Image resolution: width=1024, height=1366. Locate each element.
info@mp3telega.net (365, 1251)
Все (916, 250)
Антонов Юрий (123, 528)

---

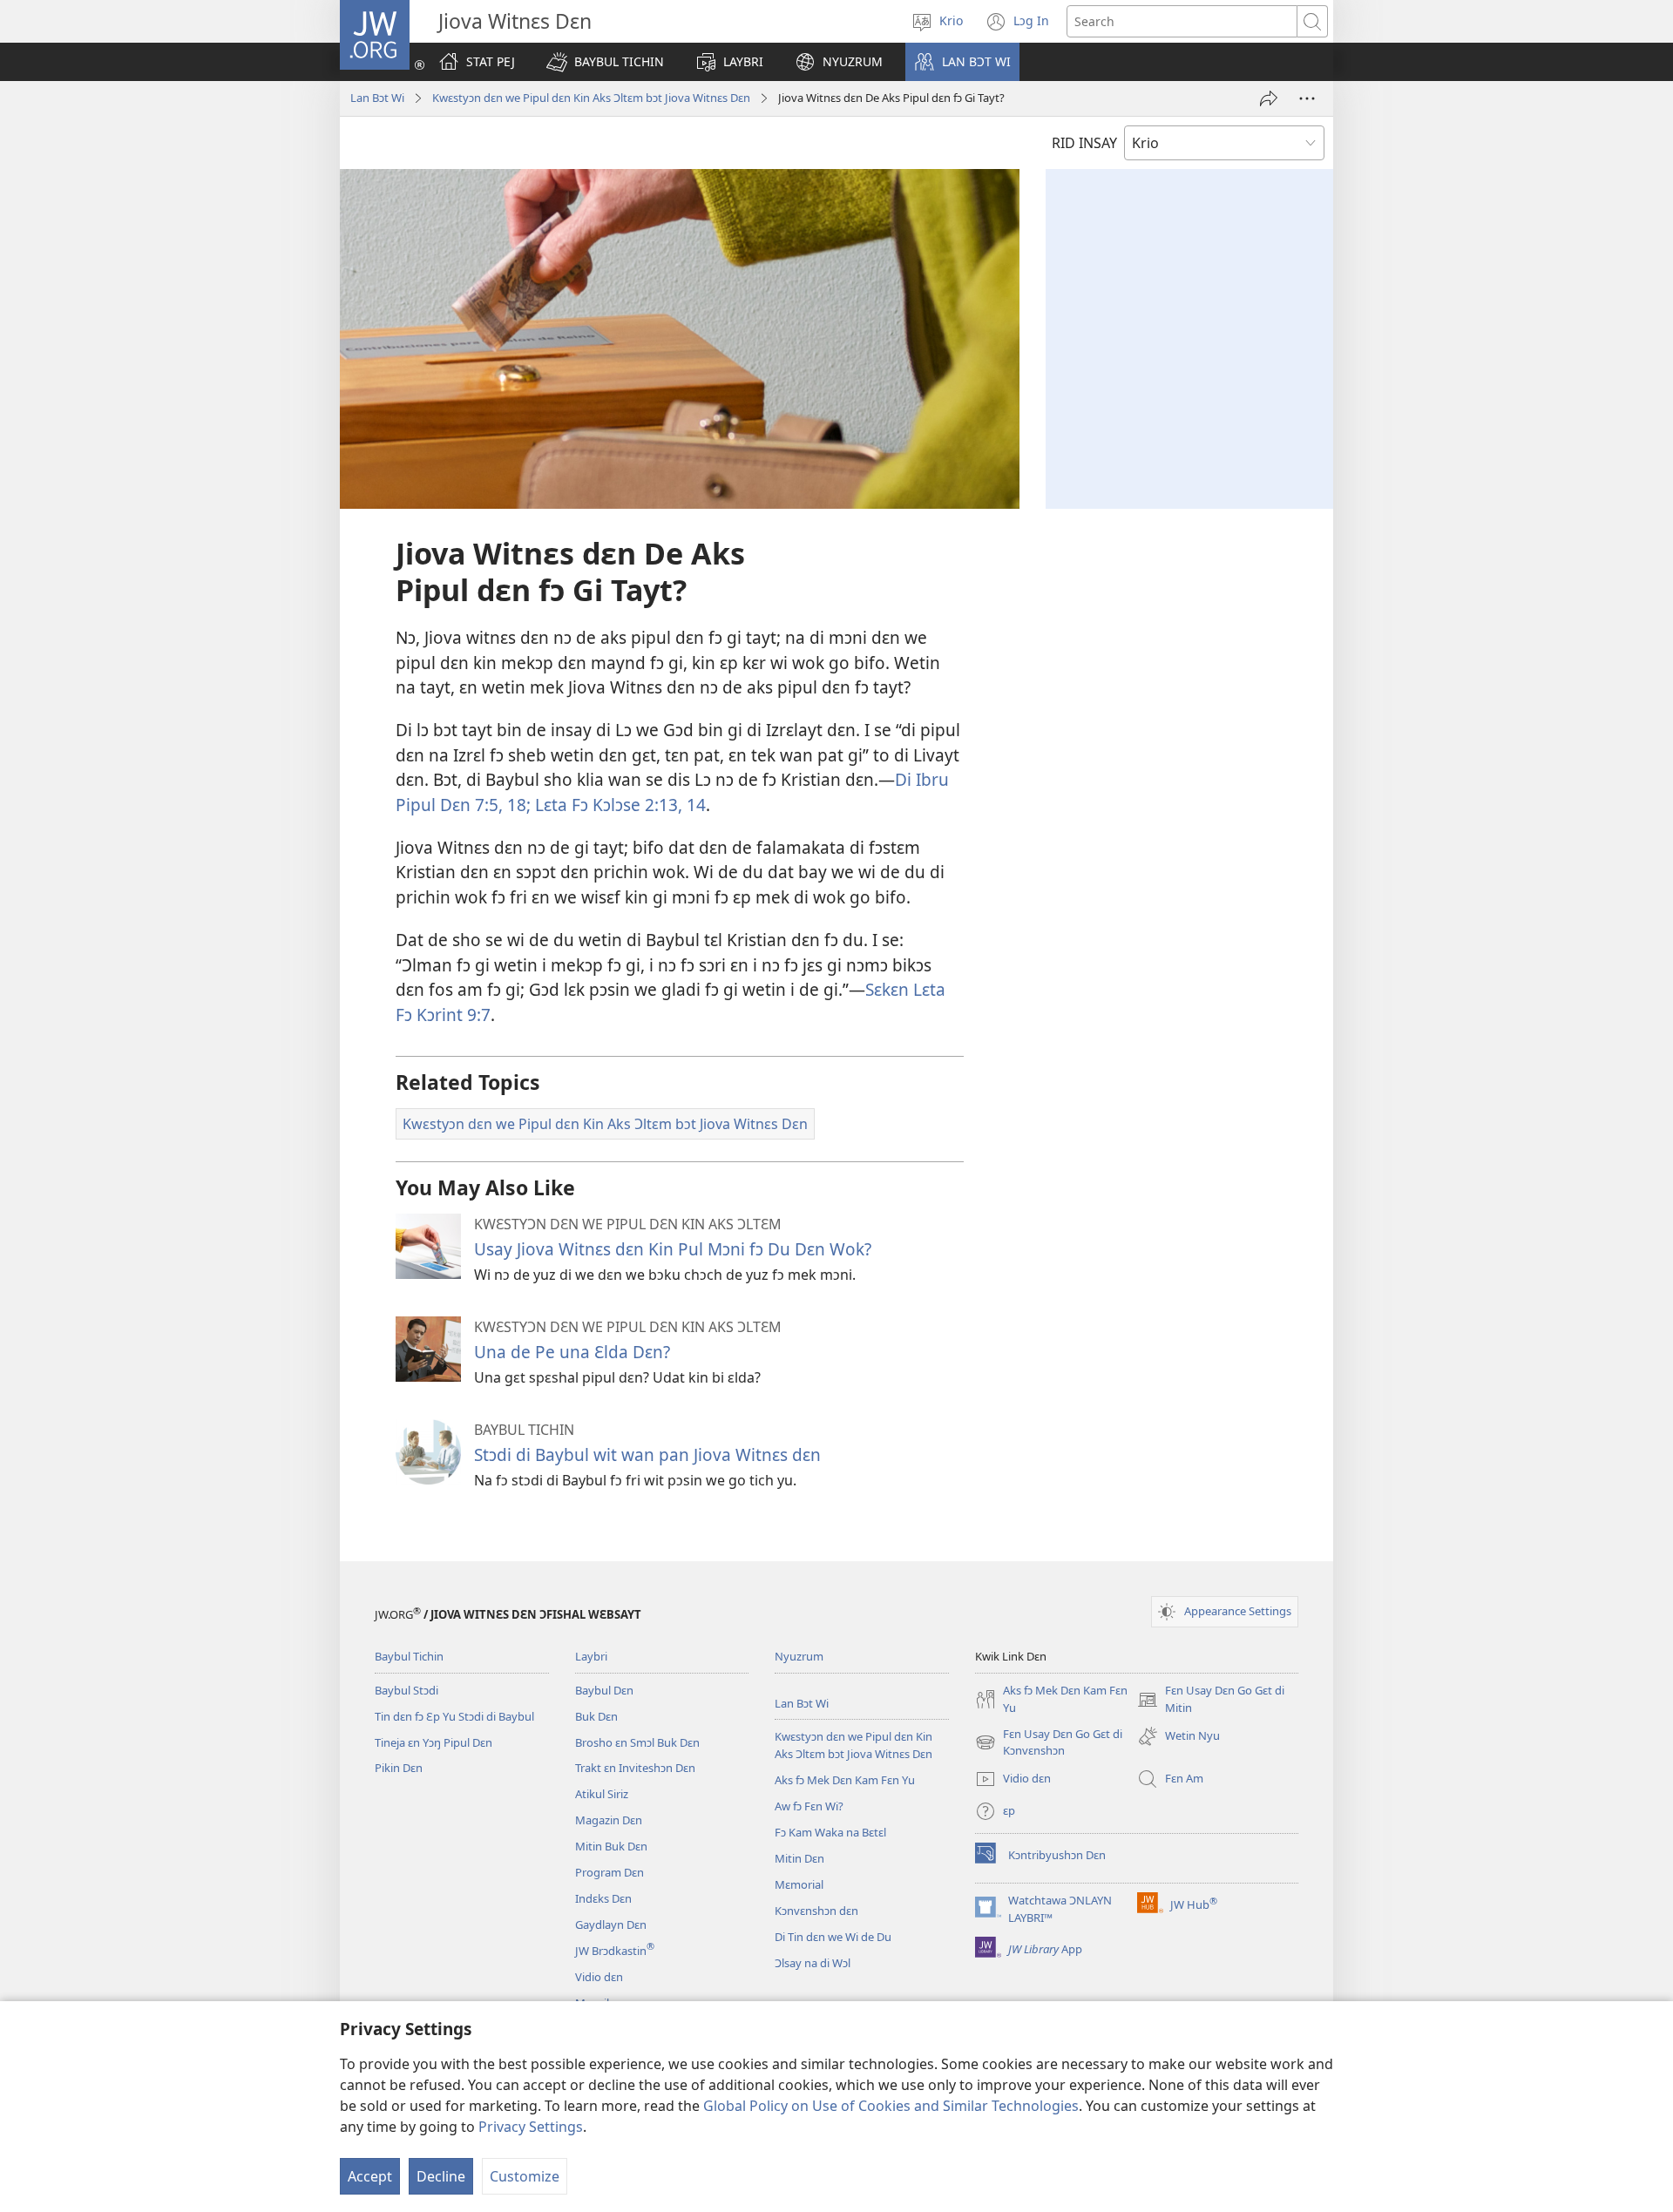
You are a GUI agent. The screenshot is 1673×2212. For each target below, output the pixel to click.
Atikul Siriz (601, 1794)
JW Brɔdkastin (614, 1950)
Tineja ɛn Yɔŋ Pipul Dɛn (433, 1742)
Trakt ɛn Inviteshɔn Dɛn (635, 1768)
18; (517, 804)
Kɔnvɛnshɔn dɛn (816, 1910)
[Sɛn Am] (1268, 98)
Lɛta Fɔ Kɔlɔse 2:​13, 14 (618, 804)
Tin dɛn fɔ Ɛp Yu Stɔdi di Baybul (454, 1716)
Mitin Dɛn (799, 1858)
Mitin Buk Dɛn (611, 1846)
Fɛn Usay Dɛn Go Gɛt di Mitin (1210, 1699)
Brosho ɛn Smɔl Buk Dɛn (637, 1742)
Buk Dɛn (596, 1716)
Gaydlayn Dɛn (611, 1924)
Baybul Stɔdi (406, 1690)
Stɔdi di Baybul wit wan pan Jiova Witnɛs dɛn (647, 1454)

- WHAT YOU NEED TO DO:
Looking at the data above, show all lines where the word "Mitin" occurs.

- ANSWER BOX:
Mitin Dɛn (799, 1858)
Mitin Buk Dɛn (611, 1846)
Fɛn Usay Dɛn Go Gɛt di Mitin (1210, 1699)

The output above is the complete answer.